Instructions to follow
In the entries below, find the line with "You are a GUI" and print exactly every line from there up to and including the line with "Task: Click Explore", with no other lines.

Data records
- - -
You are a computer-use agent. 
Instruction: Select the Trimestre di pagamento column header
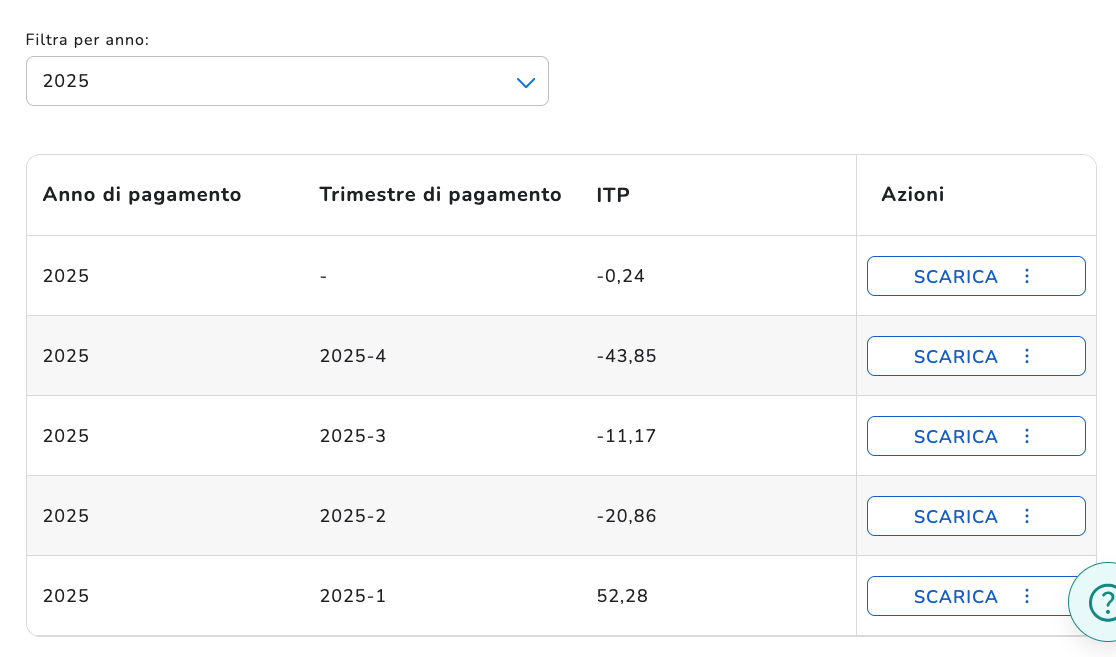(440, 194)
- - -
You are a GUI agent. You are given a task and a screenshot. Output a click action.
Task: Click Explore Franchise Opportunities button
- - -
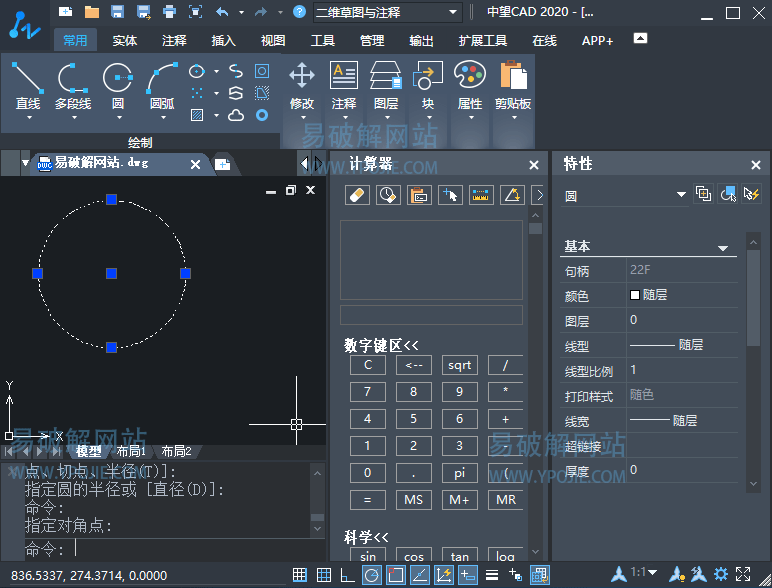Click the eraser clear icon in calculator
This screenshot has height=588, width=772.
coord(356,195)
- - -
Solution to this exercise
You are a GUI agent. You are given a task and a screenshot. Output a click action.
Task: Click Explore Franchise Opportunities button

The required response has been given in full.